There was a smattering of applause. The lump in Orsana’s gut made her slightly nauseous, but she was rooted to the spot. “That’s all for today, I think,” said the girl. The crowd grumbled, but began to disperse, and Orsana’s stupor was broken. She turned around, trying to make sense of the emotions flitting through her and the stutter in her heart. Tiz was still there, watching her with dark eyes.
Orsana looked back, but the apprentice-girl was already leaving. She slipped out the back door of the restaurant, rat perched on her shoulder.
Tiz quirked an eyebrow, gesturing back to their table, where their food had appeared at some point. It was still warm, kept stable by a bubble of Change magic. Orsana didn’t have much of an appetite anymore, though she didn’t know what it was about the performance that made her so unsettled, but she sat anyway and took small sips of her lemonade.
“Take it home, eh?” said Tiz - still there, still watching her with vague sympathy in his stare.
Orsana rubbed her temple. “That was weird.” She didn’t know why she’d said it, hadn’t planned on it at all, but once the words were out she realized they summed the experience up well.
Tiz shrugged. “I don’t know who that was, but if she’s an apprentice on her travels, she won’t be around long.

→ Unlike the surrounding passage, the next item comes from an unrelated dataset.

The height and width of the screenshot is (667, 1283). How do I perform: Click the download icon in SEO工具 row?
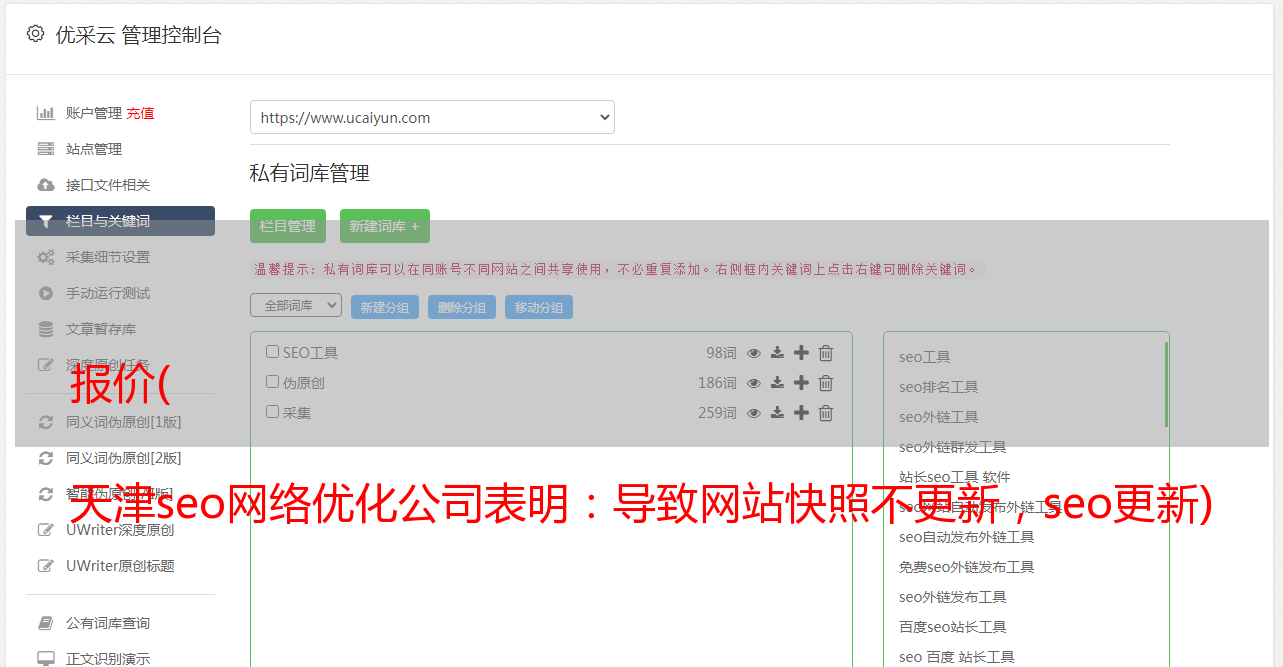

Good, because you know the higher-ups frown on demonstrations like that. There’s a reason they don’t show us how to do some of the more… ethically problematic spells in class.”
“Look at you,” Orsana said, smiling despite herself. “Using big words.”
“Yes, yes, I know. It’s the hair, isn’t it? Makes me look like I don’t care enough about- well, anything.”
“It’s not that, not by itself anyway.”
Tiz quirked an eyebrow. She was beginning to like that eyebrow. “Oh? What are these other factors, then?”
Orsana leaned forward, hoping her instincts were correct. It had been a long time. “I’ll tell you. Perhaps on the second date, hmm?”
He looked more surprised than she thought he would, but seemed happy enough to pay the tab, walk her across the property to the first year girl’s dorms, and arrange the next meeting. And when he had gone, mage-lamp bobbing dutifully behind him in the dark of the night, she flopped on her bed, smiled into her pillow, and steadfastly ignored the excited interrogation from her yearmates. After a while they stopped attempting to evoke a clue from her, and huddled in the far corner from Orsana’s bunk, making bets on who and how long.